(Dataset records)
━━━━

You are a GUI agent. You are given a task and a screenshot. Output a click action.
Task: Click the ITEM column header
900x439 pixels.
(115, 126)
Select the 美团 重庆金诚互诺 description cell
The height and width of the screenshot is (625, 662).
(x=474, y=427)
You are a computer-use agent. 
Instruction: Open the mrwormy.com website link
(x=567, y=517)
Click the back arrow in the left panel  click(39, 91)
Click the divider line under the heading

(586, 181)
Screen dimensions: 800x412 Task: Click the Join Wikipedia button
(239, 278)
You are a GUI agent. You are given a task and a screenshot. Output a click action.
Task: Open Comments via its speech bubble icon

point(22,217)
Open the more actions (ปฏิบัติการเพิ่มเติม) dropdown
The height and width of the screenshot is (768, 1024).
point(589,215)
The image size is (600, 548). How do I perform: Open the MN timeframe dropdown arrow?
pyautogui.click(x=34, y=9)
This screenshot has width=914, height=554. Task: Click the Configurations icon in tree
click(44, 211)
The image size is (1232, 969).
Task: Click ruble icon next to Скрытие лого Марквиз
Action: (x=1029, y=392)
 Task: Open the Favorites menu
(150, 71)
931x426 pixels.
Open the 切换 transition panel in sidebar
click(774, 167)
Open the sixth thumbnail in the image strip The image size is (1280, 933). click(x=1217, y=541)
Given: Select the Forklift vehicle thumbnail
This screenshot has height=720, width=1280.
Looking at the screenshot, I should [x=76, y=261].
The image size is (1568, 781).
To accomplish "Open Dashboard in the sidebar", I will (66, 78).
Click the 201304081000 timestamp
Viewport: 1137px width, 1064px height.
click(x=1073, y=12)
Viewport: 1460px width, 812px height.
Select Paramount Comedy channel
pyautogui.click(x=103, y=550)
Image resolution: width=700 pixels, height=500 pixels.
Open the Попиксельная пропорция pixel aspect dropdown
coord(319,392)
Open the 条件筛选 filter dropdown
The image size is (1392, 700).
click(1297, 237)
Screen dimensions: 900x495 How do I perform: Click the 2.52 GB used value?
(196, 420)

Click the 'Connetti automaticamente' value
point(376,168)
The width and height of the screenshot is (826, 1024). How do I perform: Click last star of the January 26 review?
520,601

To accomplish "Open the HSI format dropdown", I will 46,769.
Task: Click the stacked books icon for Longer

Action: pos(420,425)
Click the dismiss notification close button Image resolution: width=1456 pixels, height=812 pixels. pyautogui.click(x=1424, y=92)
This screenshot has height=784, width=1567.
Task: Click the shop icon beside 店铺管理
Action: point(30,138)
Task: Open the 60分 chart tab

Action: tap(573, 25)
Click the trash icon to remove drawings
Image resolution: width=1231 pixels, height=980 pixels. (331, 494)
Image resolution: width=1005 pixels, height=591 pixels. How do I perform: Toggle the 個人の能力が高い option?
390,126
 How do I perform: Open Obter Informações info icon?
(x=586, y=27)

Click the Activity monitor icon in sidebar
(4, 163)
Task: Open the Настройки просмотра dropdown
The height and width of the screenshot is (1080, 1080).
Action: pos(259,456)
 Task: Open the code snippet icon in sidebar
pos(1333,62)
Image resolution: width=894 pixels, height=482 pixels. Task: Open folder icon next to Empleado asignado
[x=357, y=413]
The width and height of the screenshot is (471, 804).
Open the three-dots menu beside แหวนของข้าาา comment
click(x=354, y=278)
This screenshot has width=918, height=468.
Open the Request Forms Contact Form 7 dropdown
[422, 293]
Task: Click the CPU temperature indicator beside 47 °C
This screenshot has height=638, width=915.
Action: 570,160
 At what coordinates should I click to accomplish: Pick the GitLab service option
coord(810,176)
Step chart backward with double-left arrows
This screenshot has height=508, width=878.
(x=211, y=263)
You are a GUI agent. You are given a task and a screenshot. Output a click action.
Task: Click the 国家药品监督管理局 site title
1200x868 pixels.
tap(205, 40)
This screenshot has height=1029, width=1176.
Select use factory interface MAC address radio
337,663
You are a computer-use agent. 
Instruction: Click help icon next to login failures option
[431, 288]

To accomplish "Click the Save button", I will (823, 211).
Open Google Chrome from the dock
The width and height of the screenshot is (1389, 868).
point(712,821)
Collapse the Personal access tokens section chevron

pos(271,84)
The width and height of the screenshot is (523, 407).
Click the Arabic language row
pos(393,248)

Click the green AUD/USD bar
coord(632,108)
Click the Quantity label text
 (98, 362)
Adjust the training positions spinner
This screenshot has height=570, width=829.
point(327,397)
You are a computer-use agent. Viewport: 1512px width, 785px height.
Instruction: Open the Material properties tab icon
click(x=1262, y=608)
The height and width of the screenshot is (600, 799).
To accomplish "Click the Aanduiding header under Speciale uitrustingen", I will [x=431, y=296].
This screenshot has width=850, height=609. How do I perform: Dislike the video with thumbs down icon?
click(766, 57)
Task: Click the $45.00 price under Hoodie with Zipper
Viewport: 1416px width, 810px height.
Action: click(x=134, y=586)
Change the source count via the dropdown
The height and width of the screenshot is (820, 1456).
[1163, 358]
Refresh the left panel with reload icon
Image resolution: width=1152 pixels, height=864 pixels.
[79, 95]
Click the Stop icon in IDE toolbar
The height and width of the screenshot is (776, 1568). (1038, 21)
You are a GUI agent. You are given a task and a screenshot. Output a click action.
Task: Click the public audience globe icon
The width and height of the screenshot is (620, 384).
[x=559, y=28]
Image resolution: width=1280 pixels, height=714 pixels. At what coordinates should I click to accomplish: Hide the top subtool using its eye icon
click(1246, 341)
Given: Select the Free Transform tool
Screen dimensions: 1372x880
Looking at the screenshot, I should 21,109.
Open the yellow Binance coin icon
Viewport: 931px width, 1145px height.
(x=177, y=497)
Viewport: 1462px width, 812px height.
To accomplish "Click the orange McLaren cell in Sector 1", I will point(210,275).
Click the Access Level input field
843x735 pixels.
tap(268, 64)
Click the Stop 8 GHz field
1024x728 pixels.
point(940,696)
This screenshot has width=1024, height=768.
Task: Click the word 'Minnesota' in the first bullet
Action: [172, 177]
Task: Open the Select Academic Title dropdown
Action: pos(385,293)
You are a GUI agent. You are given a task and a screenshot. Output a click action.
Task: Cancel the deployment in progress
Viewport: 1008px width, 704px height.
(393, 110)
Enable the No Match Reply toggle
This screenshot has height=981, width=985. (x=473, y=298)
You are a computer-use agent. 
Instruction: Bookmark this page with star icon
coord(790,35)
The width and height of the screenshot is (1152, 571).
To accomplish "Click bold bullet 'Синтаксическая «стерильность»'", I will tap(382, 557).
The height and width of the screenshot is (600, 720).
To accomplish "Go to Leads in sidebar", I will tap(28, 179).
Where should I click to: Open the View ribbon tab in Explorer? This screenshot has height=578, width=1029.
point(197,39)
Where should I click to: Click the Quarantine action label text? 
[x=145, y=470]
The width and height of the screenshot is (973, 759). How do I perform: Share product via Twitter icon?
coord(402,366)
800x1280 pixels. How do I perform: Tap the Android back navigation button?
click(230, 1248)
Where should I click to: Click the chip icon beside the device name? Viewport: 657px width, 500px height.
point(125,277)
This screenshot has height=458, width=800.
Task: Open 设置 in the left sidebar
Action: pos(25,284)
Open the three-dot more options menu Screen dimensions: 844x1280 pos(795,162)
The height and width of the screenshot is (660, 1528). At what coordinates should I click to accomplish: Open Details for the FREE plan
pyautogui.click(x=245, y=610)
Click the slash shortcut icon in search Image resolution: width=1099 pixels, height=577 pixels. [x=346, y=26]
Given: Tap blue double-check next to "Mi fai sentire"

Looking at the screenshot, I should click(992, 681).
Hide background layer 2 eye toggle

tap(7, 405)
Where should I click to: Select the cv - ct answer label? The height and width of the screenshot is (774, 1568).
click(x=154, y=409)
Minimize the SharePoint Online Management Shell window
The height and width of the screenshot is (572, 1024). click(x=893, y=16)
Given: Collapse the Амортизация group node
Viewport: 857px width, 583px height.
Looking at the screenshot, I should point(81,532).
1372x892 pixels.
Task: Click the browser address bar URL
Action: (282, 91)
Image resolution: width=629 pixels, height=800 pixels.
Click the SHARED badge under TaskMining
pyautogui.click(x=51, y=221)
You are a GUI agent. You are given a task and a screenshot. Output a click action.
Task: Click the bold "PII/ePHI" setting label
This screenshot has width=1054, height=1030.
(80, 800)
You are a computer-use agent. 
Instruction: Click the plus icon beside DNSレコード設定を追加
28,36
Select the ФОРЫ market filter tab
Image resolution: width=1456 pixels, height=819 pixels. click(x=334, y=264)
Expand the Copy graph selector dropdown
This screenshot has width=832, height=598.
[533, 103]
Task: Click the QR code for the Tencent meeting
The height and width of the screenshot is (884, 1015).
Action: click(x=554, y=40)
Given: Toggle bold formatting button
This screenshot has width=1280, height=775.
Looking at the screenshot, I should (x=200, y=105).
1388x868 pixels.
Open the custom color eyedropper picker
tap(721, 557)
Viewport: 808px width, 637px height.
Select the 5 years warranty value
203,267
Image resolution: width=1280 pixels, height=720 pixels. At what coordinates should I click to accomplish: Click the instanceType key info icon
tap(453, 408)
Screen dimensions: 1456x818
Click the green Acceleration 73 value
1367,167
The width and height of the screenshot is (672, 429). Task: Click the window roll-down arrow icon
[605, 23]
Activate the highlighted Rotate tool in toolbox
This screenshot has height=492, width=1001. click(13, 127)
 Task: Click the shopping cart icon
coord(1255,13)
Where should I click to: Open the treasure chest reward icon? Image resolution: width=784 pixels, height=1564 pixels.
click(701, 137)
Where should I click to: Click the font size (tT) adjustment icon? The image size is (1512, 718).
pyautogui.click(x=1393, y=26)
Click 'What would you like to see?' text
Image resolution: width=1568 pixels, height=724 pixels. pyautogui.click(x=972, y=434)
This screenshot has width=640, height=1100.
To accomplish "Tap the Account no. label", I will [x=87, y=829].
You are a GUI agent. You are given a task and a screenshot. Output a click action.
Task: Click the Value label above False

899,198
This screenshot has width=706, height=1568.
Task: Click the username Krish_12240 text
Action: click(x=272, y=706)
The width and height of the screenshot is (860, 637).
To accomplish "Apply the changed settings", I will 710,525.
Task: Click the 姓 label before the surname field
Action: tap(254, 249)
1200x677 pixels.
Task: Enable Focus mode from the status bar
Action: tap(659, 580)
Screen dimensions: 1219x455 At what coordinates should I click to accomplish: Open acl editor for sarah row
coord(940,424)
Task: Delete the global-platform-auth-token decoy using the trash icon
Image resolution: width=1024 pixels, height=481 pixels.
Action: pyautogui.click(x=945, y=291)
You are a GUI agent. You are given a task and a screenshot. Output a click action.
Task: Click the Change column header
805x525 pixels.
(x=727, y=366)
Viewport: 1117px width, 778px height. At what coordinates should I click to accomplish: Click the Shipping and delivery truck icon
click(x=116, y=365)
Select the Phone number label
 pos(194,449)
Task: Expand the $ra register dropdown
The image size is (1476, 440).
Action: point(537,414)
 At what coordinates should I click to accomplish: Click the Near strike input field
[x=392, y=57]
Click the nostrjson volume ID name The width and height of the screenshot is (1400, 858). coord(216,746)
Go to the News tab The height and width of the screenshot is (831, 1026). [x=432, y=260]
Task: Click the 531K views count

━━━━

**Exercise directions:** Give again, exactly as written, every line from the first one above through the line that has "Click the back" in it.

**Reply:**
You are a GUI agent. You are given a task and a screenshot. Output a click action.
Task: Click the ITEM column header
900x439 pixels.
(115, 126)
Select the 美团 重庆金诚互诺 description cell
The height and width of the screenshot is (625, 662).
(x=474, y=427)
You are a computer-use agent. 
Instruction: Open the mrwormy.com website link
(x=567, y=517)
Click the back arrow in the left panel  click(39, 91)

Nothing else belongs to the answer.